Mary Sibande y est parvenue par une exploitation des nadirs de soi – des espaces sombres où la lumière ne peut être trouvée – et ce qu’elle a trouvé dans cet espace était au-delà de tout ce que nous pourrions imaginer. Dans le compartiment du couvert et de l’abaissement – où le rayonnement de la raison est absent – nous observons une immersion tranquille qui se produit. Elle renonce à The Blue et établit une bonne base pour elle-même dans un piège rhizomatique avec ce qui a précédé et ce qui vient. Comme une personne qui saute dans le temps, le Pourpre est le fantasme du Bleu et s’occupe du passé tout en imaginant un avenir terrible, et ce, faisant, il rêve que le Rouge existe.
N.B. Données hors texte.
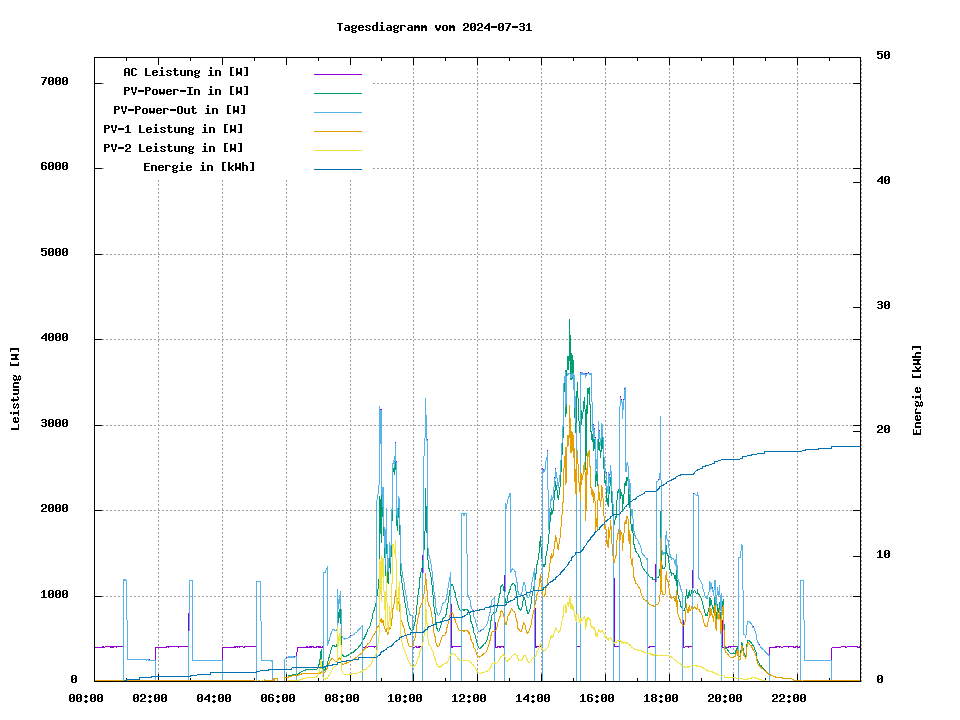Click the 12:00 time axis label

coord(469,698)
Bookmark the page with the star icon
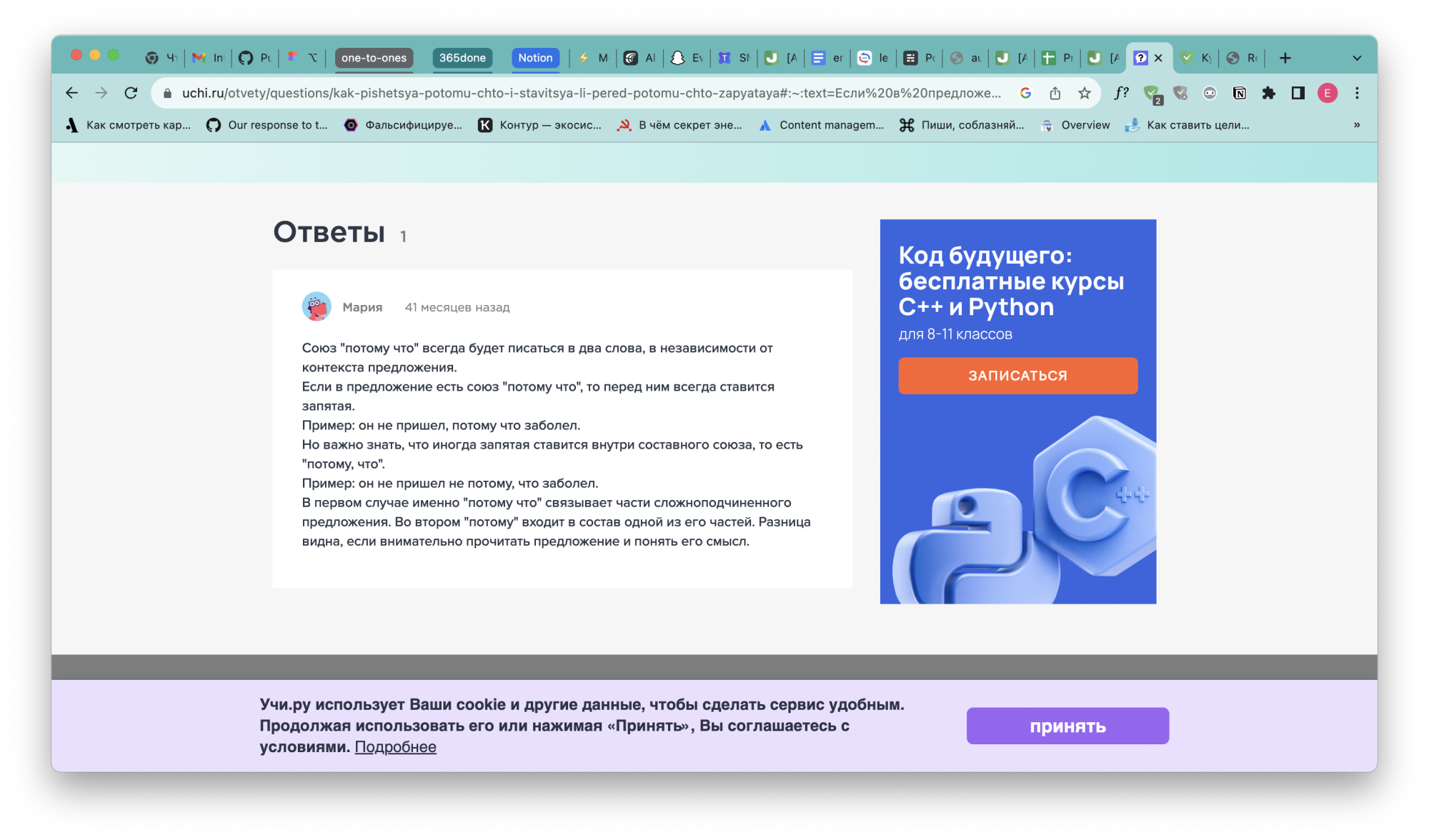 click(x=1084, y=93)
Qui est ce guerrier rouge ? Le vêtement permet de se rappeler un film d’Akira Kurosawa et ses sept samouraïs qui protègent les victimes de mauvais traitements et d’abus. Le Rouge, est-il le huitième samouraï que nous attendions, ou un descendant de l’incroyable samouraï africain Yasuke ? Pour quelle raison le Présent a-t-il peur du futur ? Mary Sibande nous fait savoir que cette série a vu le jour alors qu’elle était enceinte. Elle fixait continuellement la télévision et prêtait attention à la radio 702 et elle a commencé à craindre les nouvelles, à ressentir le ralentissement et la morosité qui envahissent le pays jour après jour.
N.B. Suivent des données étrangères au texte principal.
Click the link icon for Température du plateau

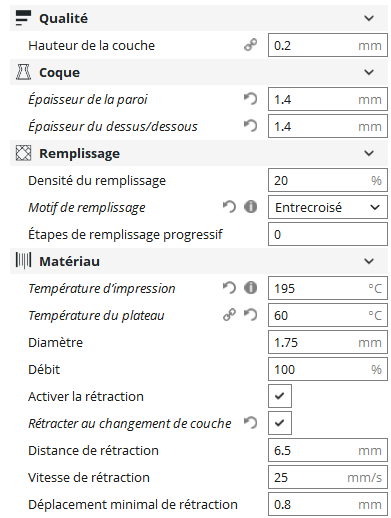229,315
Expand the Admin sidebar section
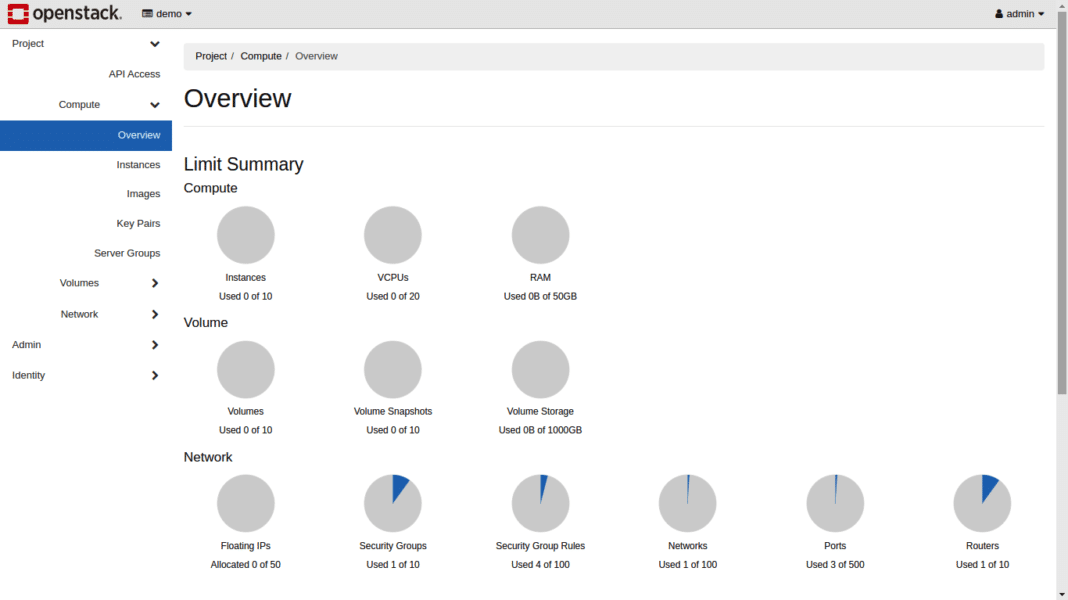 click(155, 345)
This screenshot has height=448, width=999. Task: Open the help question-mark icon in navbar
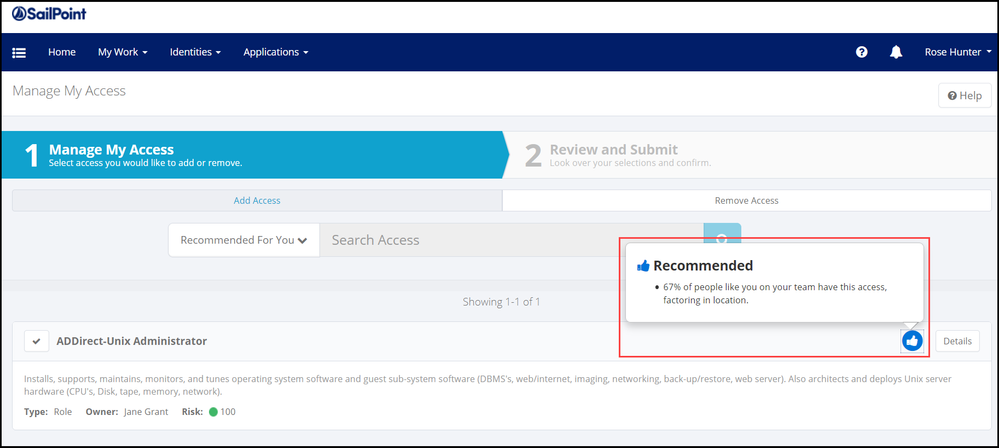[x=861, y=52]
Elle entendait l’agacement de certains Sud-Africains et, bien qu’elle puisse s’identifier à eux, elle avait également besoin d’apprécier l’esprit sud-africain et les degrés d’indignation qui entraînaient une partie des luttes les plus acharnées et la destruction des structures qui refusaient des réseaux similaires.
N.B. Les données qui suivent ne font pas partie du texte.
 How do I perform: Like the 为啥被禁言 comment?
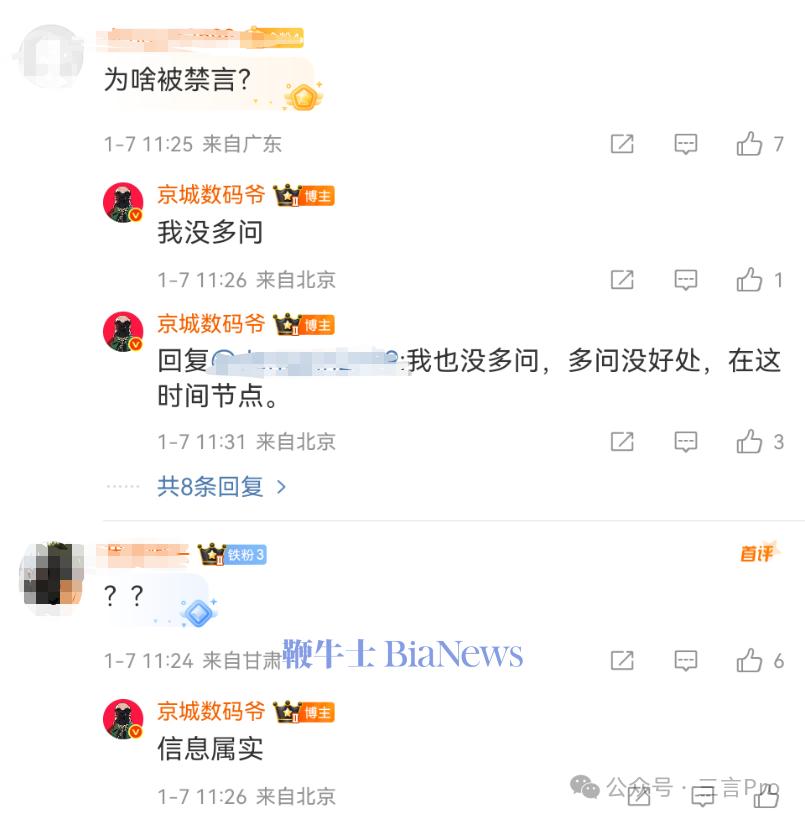pyautogui.click(x=749, y=144)
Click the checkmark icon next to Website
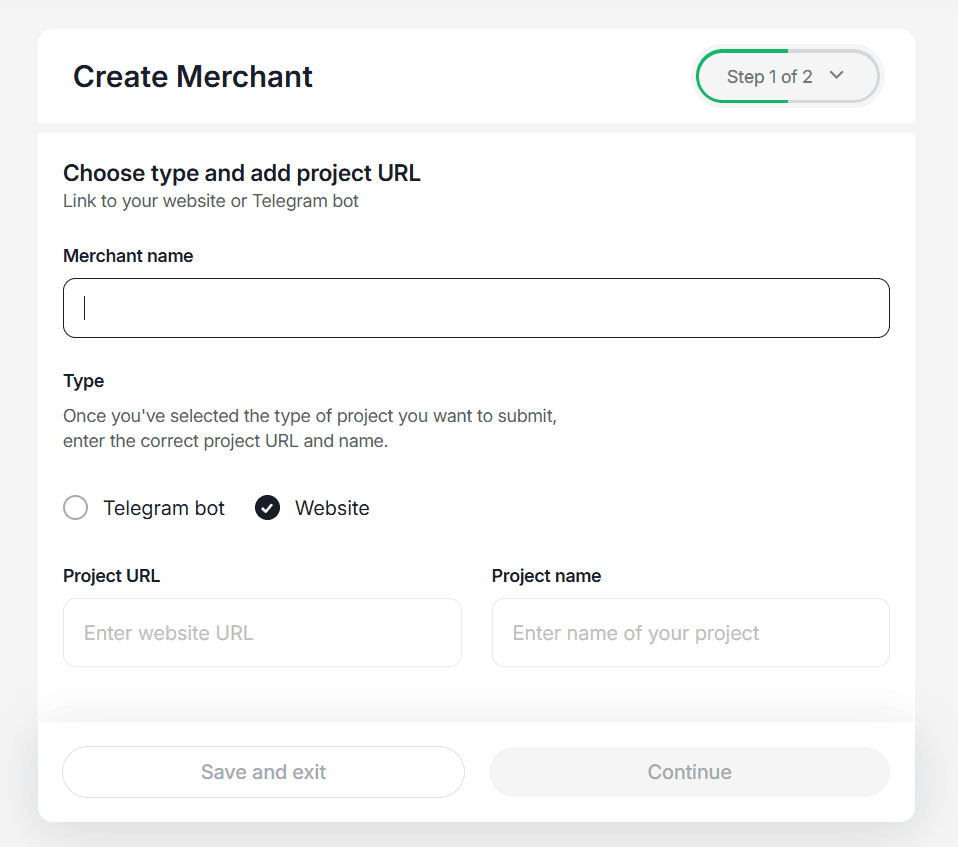The width and height of the screenshot is (958, 847). point(267,508)
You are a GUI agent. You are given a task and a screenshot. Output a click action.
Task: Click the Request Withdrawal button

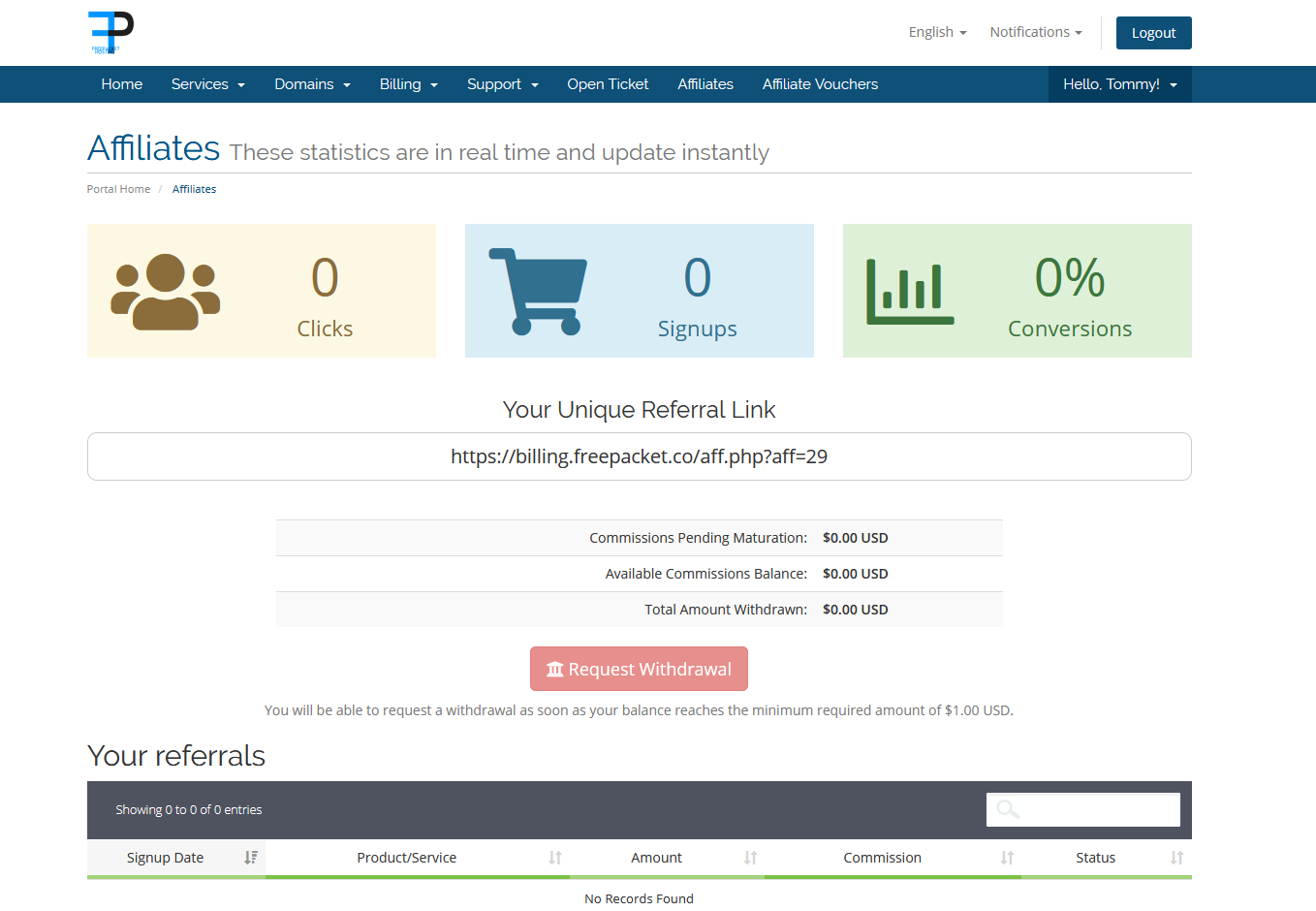(x=639, y=669)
« The Red Shepherd » est devenu une représentation de cette enquête, mettant en balance la province d’Afrique du Sud, les individus et les activités qui nous ont amenés ici. Mary Sibande rapporte le dicton selon lequel lorsque quelqu’un est en colère, il devient un « chien rouge ».
Chaque femme dispose d’un arsenal d’indignation qui peut être utile contre les abus, individuels et institutionnels, qui ont créé ce ressentiment. Centré avec précision, il peut devenir une source d’énergie puissante au service du progrès et du changement et c’est à travers cela que l’œuvre « The Red Shepherd » de Mary Sibande donne un aperçu de la manière dont l’influence individuelle croise celle de l’ensemble des activités politico-corporelles ou Mary Sibande semble représenter l’indignation de la Prophétesse.
Dans « Clothed in the Skin of Righteousness » Mary Sibande utilise ce que Fanon considérerait comme un noble outrage en mettant une tête de mouton sur les quatre canines rouges – l’honnêteté des Élus a délégué les chiens et leur ressentiment.
Les nuances du vêtement du mouton semblent avoir été tirées de la bannière arc-en-ciel qui décrit l’État-pays autrefois nouveau, alors que les canins alarmants et menés, ayant accepté leurs ordres, s’apprêtent à faire quoi ? Des sphères orange sang couronnent les scènes. S’agit-il d’une lune ridicule tachée des vies qui ont dégouliné dans la terre dont nous sommes complètement nourris ou plutôt d’un lever de soleil rouge remarquant le carnage qui semble inéluctable pour que des royaumes tombent et que d’autres se lèvent ? Au milieu de tout, il y a une attente qui ne passera pas dans cet état d’esprit de ce qu’est notre identité, de ce que nous pouvons être.
L’indignation, reconnaît Mary Sibande, est fatigante et restrictive, en voyageant à travers son art, l’on sort de l’adolescence et allons vers l’âge adulte, en même temps que la transmission de liens imperceptibles et de compétences d’endurance, de désirs. En effet, même si les choses s’autodétruisent et que nous sommes plongés plus loin dans les fantasmes de Sophie, nous ne sommes pas sans confiance dans cet état d’esprit du « je suis ».
L’exposition « A Red Flight of Fancy » à la SMAC Gallery est ouverte jusqu’au 21 mai 2022.